The single word, spoken in that low, familiar voice, made her spine straighten. She looked up to find Grayson leaning against the doorframe, his dark suit immaculate despite the early hour. His tie was perfectly knotted, but something in his posture suggested he'd been watching her for longer than she realized.
"I thought you'd left," she said, hating how breathless she sounded.
"I was about to." He pushed off from the doorframe and moved into the room with that predatory grace that always made her pulse quicken. "But then I remembered something."
He stopped directly in front of her chair, close enough that she had to tilt her head back to meet his eyes.
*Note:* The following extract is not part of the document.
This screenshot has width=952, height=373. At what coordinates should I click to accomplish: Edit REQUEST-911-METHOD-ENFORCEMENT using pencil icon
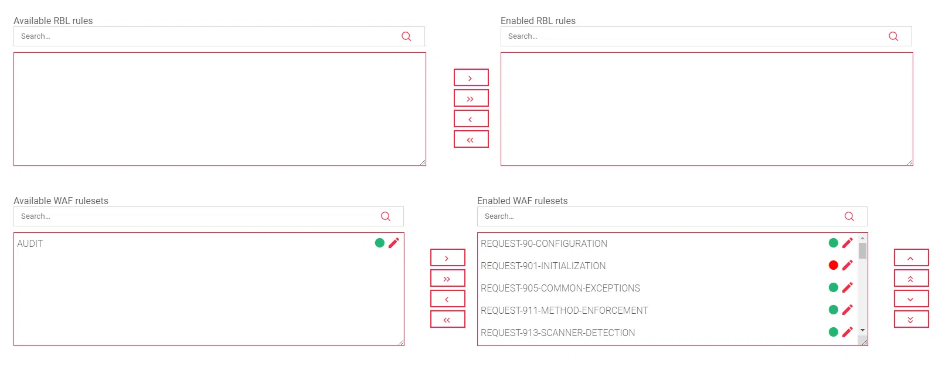click(x=847, y=310)
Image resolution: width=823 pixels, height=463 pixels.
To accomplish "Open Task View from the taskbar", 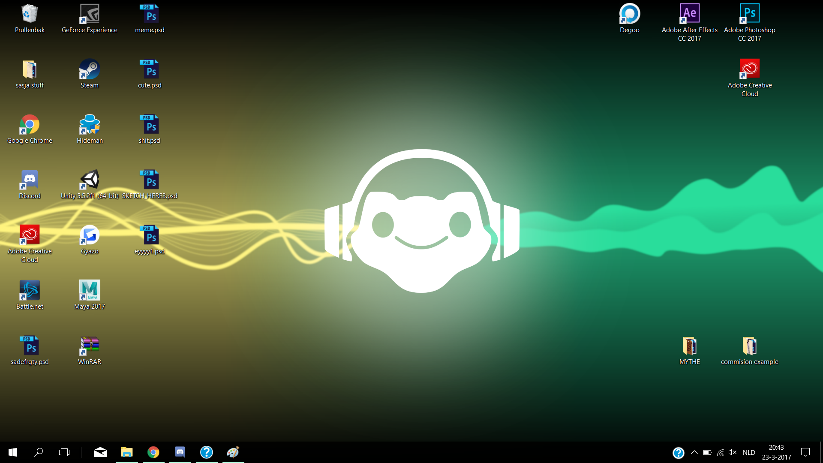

The position put her at a distinct disadvantage, and from the slight curve of his mouth, he knew it.
"What?" she managed.
Instead of answering, he reached past her to place his hands on the arms of her chair, effectively trapping her. His face was inches from hers, close enough that she could see the dark flecks in his eyes, smell the expensive cologne that clung to his skin.
"I forgot this," he murmured, his voice low and intimate.
Before she could ask what he meant, his lips brushed against hers—barely a kiss, more like a whisper of contact that set every nerve ending on fire. It was over before she could respond, leaving her frozen in place as he straightened to his full height.
"The cameras caught us at the charity event," he said, his tone returning to its usual businesslike cadence as if nothing had happened. "People expect to see a married couple who actually touch each other."
He adjusted his cufflinks with maddening calm while she struggled to remember how to breathe.
"Practice," he added, his eyes meeting hers with an intensity that made her stomach flip. "For the cameras."
Then he was moving away, picking up his briefcase from where he'd left it by the door. But he paused at the threshold, glancing back at her over his shoulder.
"Don't worry about the cooking show," he said quietly. "I'll handle it."
And then he was gone, leaving Mailah alone with her racing heart and the lingering taste of him on her lips, wondering what had just happened.